Artistas levaram a ancestralidade à Feira Pan-Amazônica do Livro“O rap faz parte do hip hop, que é um movimento político, social. É um ritmo criado por pessoas negras, para pessoas negras. E pensando nessa questão a gente já consegue entender porquê o rap é também um suporte de tantas maneiras para pessoas negras, porque realça as potências, eleva a autoestima, traz força e conhecimento”, disse a DJ e rapper Nic Dias.
Ela também falou sobre a importância de ocupar espaços como a Feira Pan-Amazônica do Livro. “Justamente por ser o maior evento literário do Pará é muito importante que tenha um dia dedicado às vozes da baixada, das periferias, porque quem construiu esse Brasil? Acho que é importante a gente lembrar que nada nos foi dado de mão beijada, e que tudo foi conquistado e construído em cima de sangue e suor de pessoas negras e indígenas, pessoas marginalizadas. É muito importante que a Feira Pan-Amazônica possa registrar, guardar essa memória, e contribuir também para erradicar as inúmeras violências que a gente sofre todos os dias. Eu estou extremamente feliz e honrada pelo convite”, afirmou.
Interação- No espaço lotado, o público fez perguntas sobre temas relevantes, considerando o fato de que as convidadas são do distrito de Icoaraci, pertencente a Belém.

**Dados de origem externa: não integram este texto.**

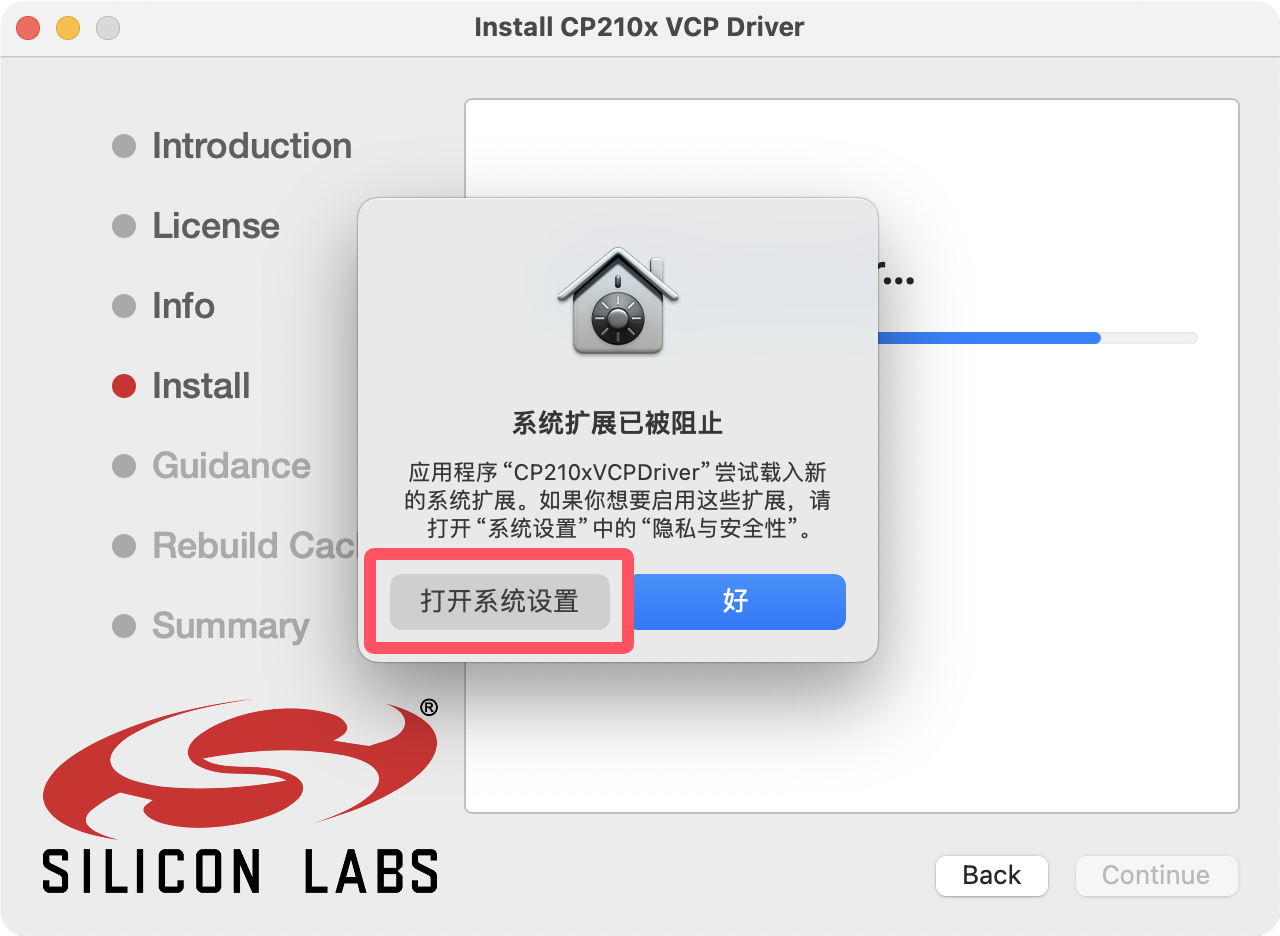Confirm the dialog with the 好 button

click(736, 601)
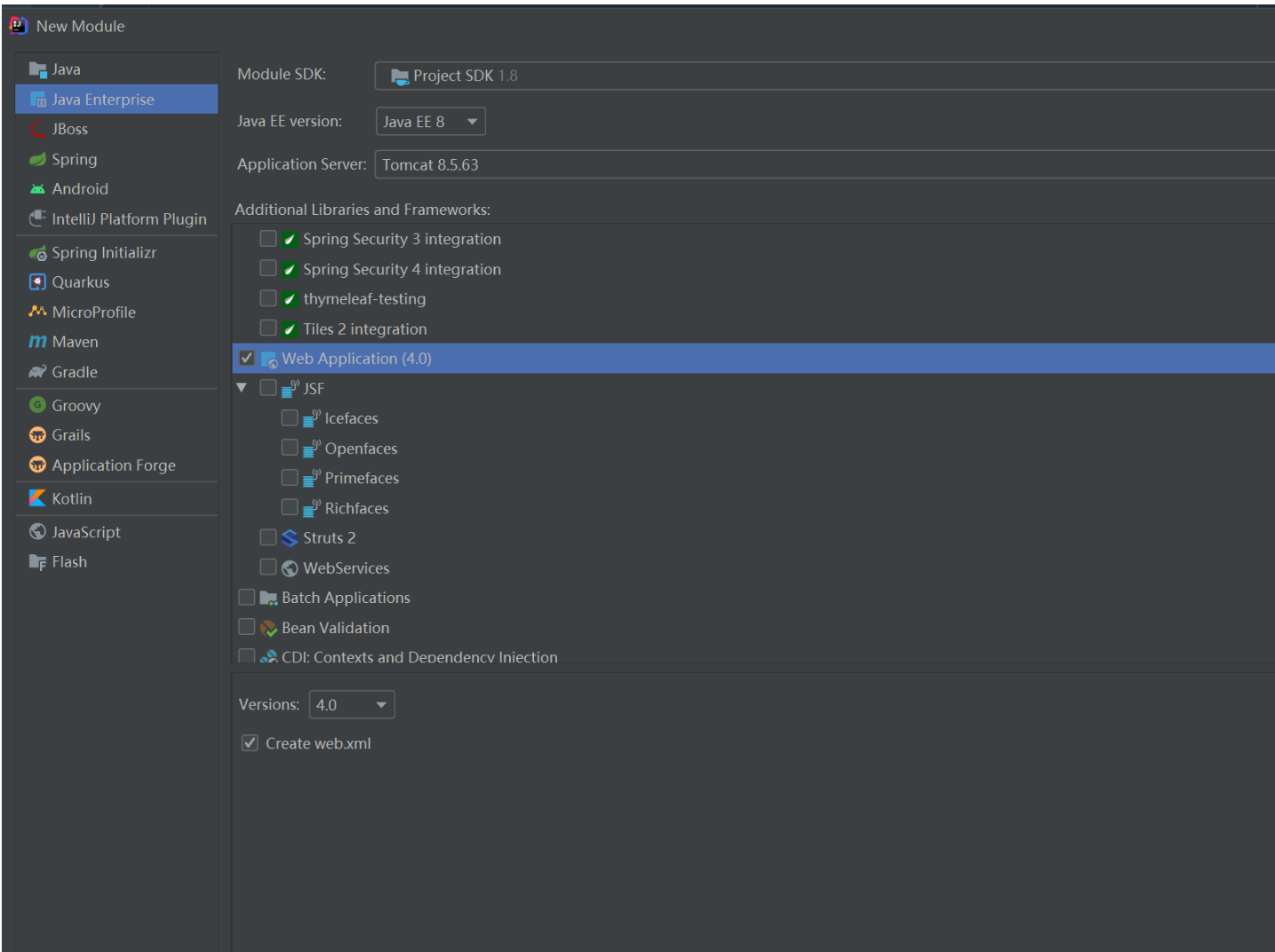The image size is (1275, 952).
Task: Select the Batch Applications framework row
Action: click(346, 598)
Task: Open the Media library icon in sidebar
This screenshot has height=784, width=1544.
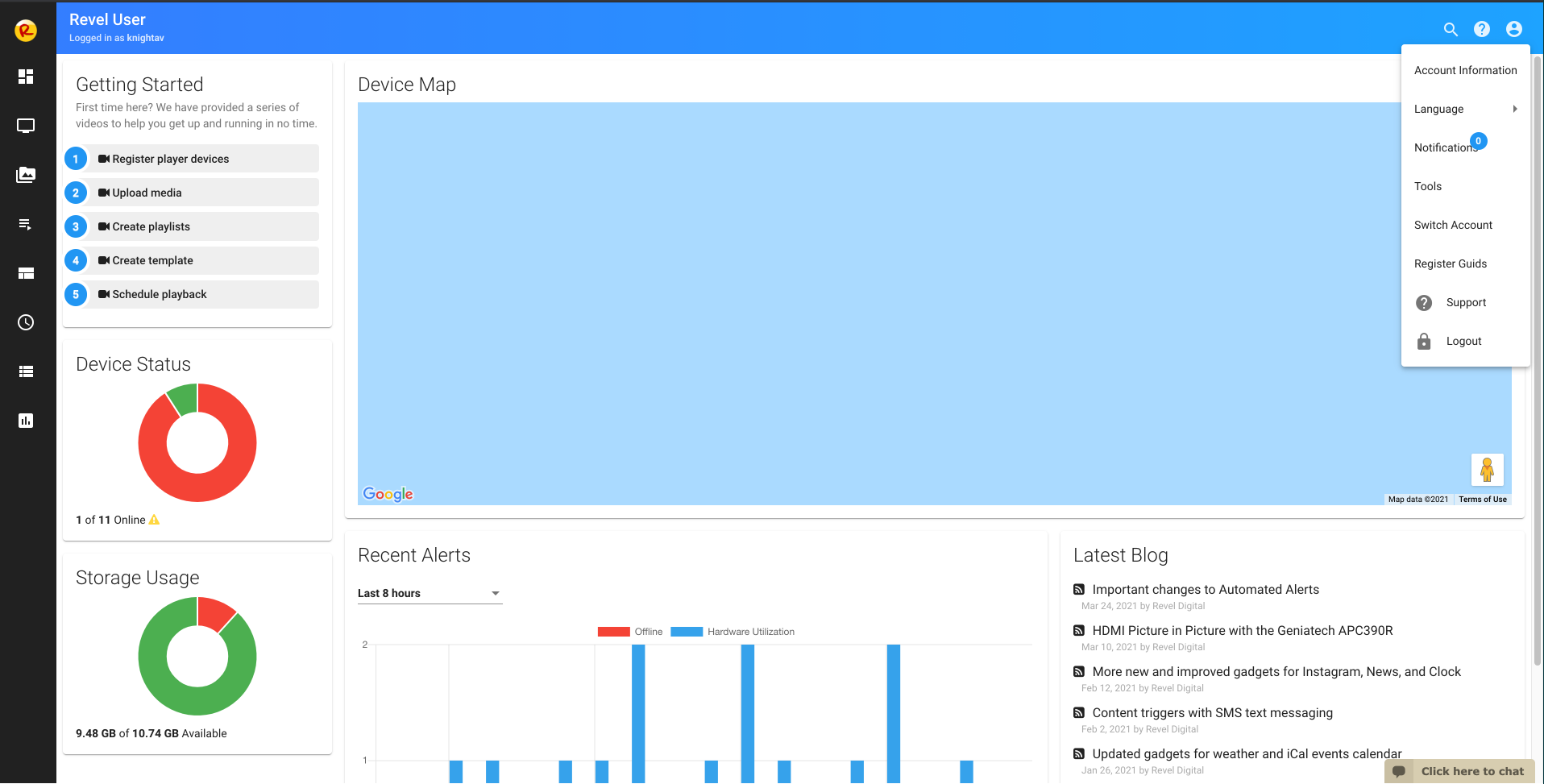Action: 26,175

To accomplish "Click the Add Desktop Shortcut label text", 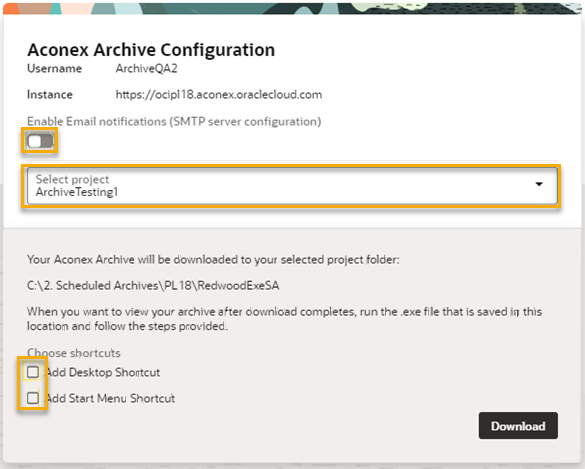I will [x=103, y=372].
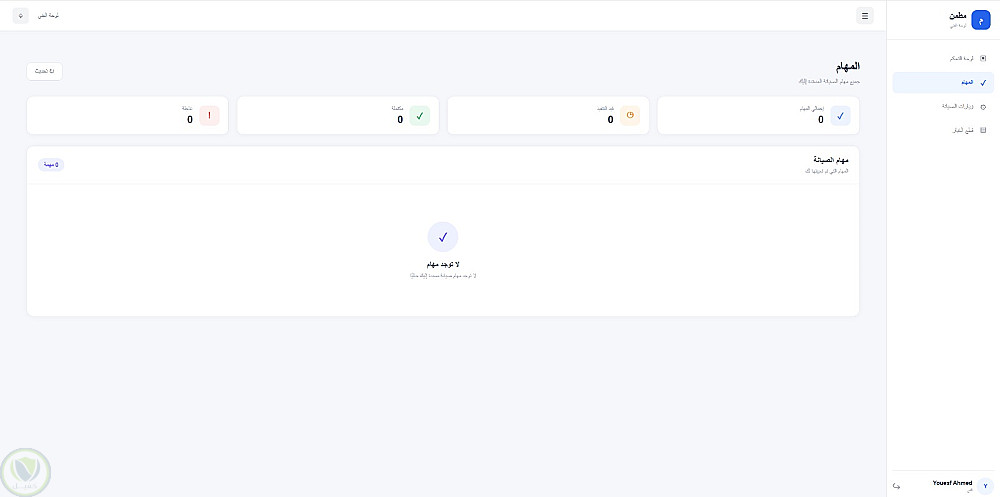Open maintenance visits sidebar item

(943, 107)
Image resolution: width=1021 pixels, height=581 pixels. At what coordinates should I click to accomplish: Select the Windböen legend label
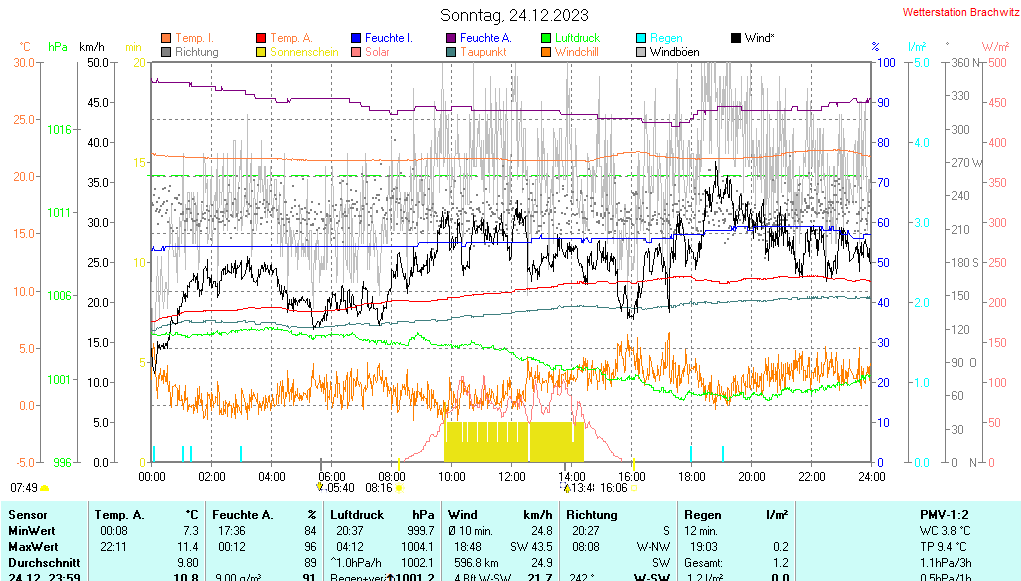(674, 52)
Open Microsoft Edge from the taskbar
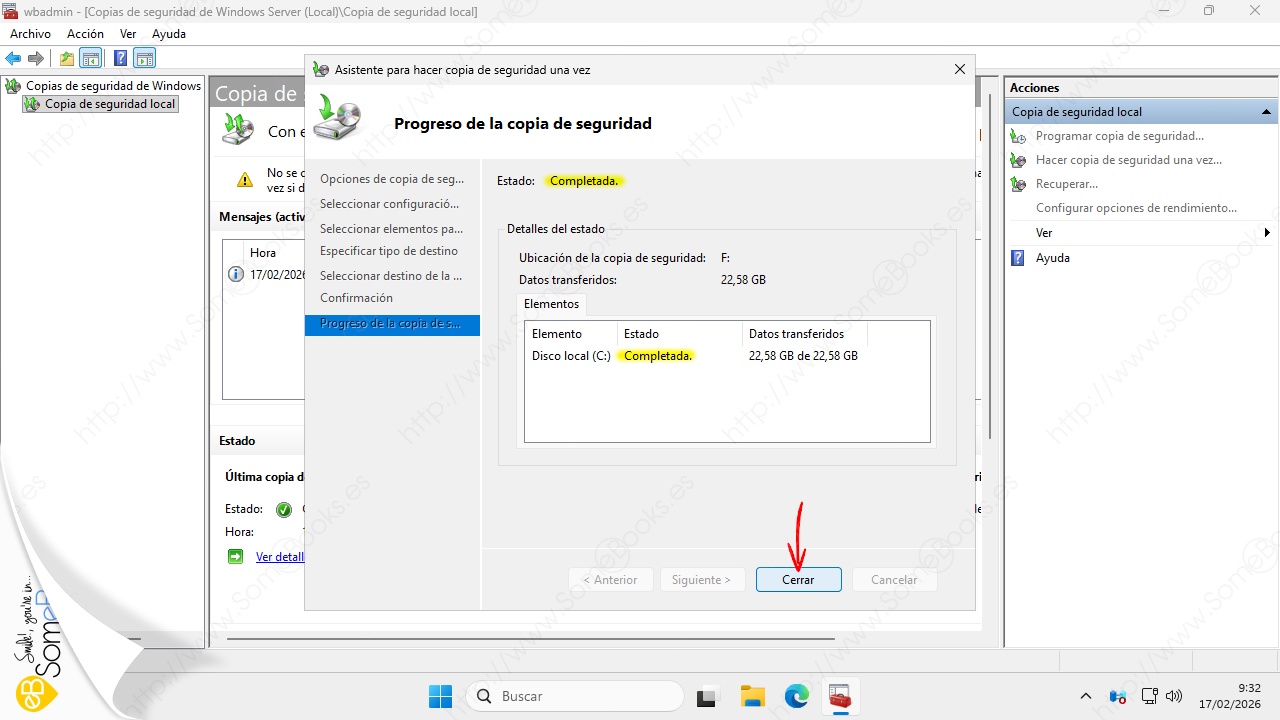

Maynara, da comunidade do Paracuri, onde mora e trabalha com a família, confecciona peças de cerâmica, que unem tradição e modernidade. Ela contou sobre sua experiência e militância no movimento negro, no Centro de Estudos e Defesa do Negro do Pará (Cedenpa). “Eu passei muitos anos militando dentro do Cedenpa, e me deparei com o histórico de um projeto político, de não conhecermos a história de criação desse País, que foi criado graças a um grande tratado para manter a escravidão. E trabalhar nessa perspectiva, em contato constante com essa dor, estava me deixando completamente adoecida. Por isso, falar sobre as nossas potências é tão importante, relembrar e reafirmar o que nós temos de melhor”, ressaltou.
As convidadas terminaram a conversa com uma mensagem de incentivo ao sonho de levar a vida a partir de uma perspectiva da prosperidade, em busca do bem-estar individual e coletivo.
Maynara também foi a representante das vozes da baixada nas redes sociais da Feira durante o dia, e Nic Dias participou do show de encerramento.